Keywords

1 Introduction

Infrared small target detection is always one of the key techniques of the infrared guidance system and a hotspot research for military applications. On one hand, the small targets are usually submerged in the background clutter and the heavy noise with low SNR because of the transmitting and scattering of the atmospheric with long observation distance.
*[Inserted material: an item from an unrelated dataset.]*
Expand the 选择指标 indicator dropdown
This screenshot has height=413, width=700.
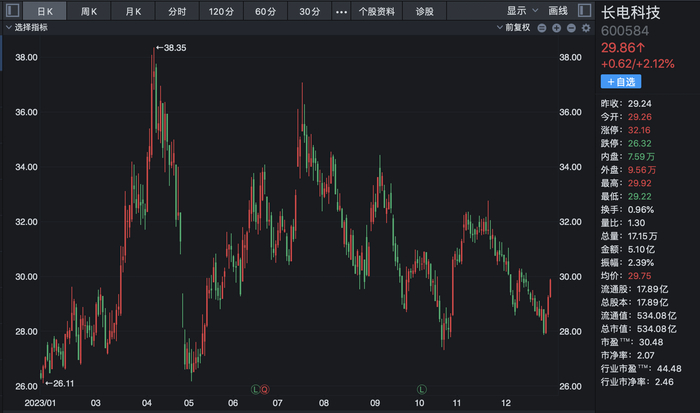(30, 29)
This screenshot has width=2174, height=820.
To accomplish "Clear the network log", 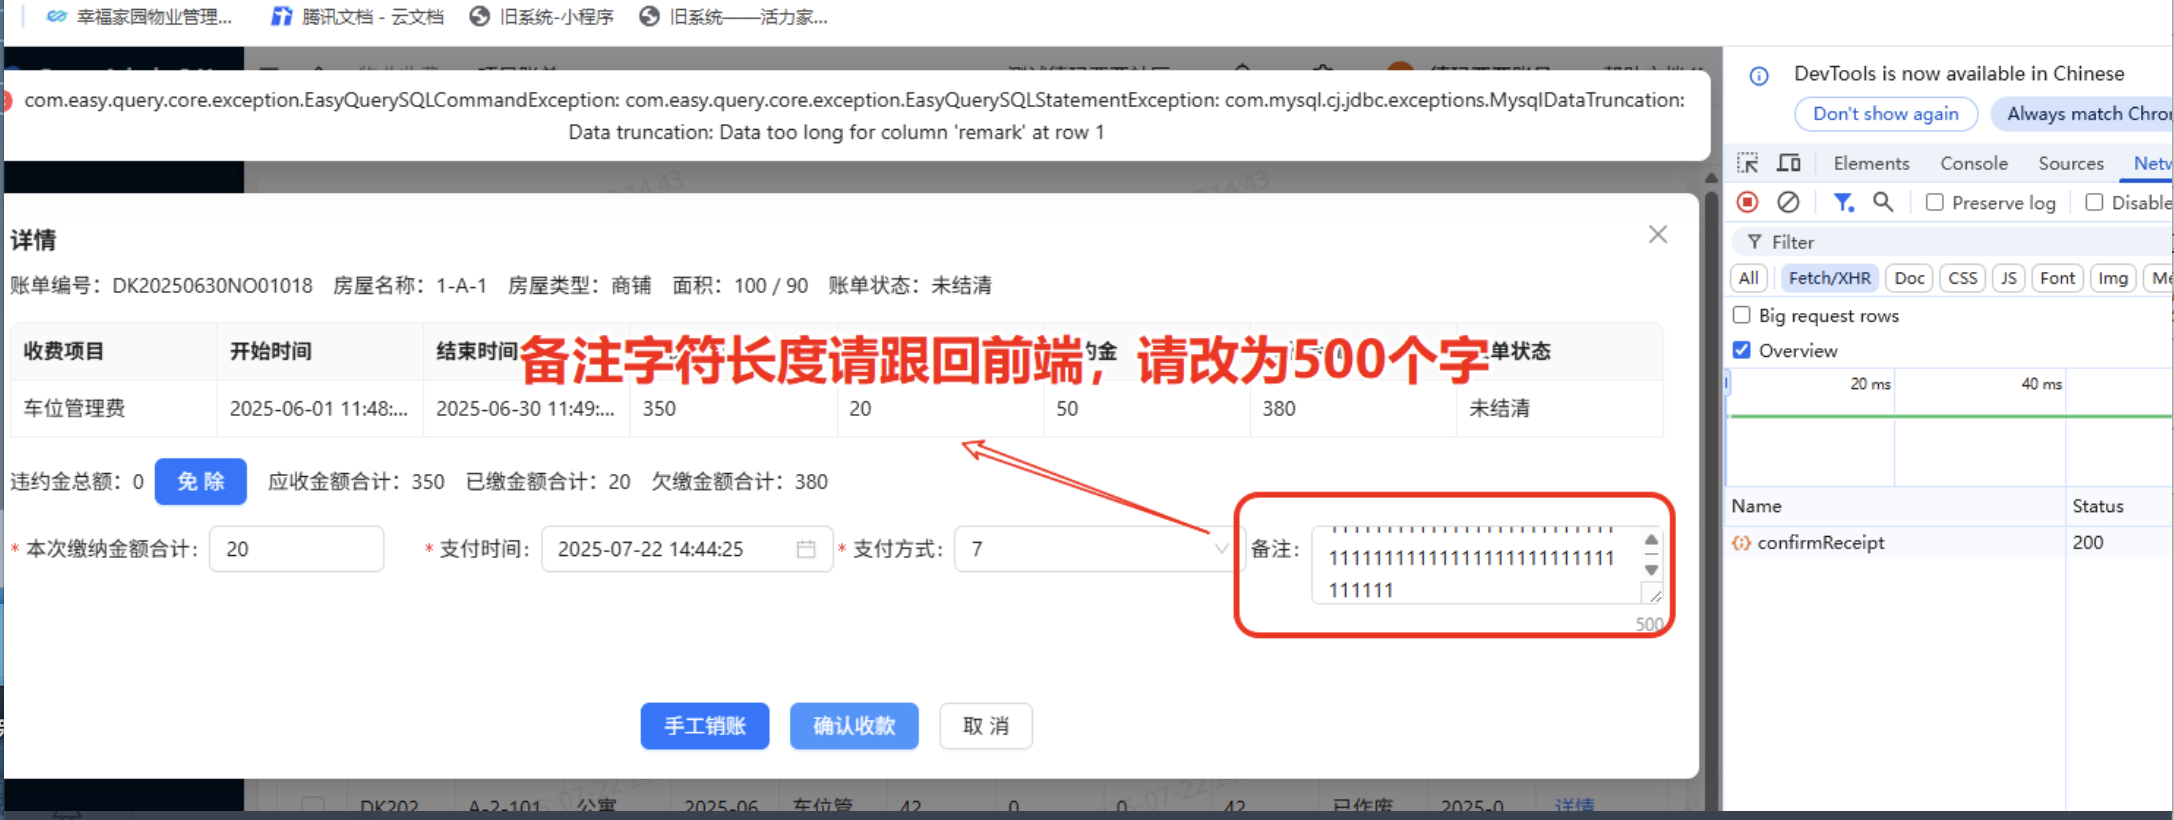I will click(x=1788, y=203).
On the other hand, the targets in images appear as a dim point which make the targets have no obvious feature and texture information useful. therefore, these two factors make the infrared small target detection more difficult [1].

Up to now, the methods of the infrared target detection can be classified into two categories [2]: detection based on single-frame and detection based on sequential frames. Considering the sequential detection methods are processed based on the prior information of the target and background, which would cause the methods cannot reach satisfactory performance because the information are hardly obtained in military application, the single-frame detection algorithms have attracted a lot of attentions of researchers who have proposed various single-frame detection methods which can be divided into three classes: background suppressing methods [35], target singularity analysis methods [6, 7], and some method using machine learning theory [8, 9].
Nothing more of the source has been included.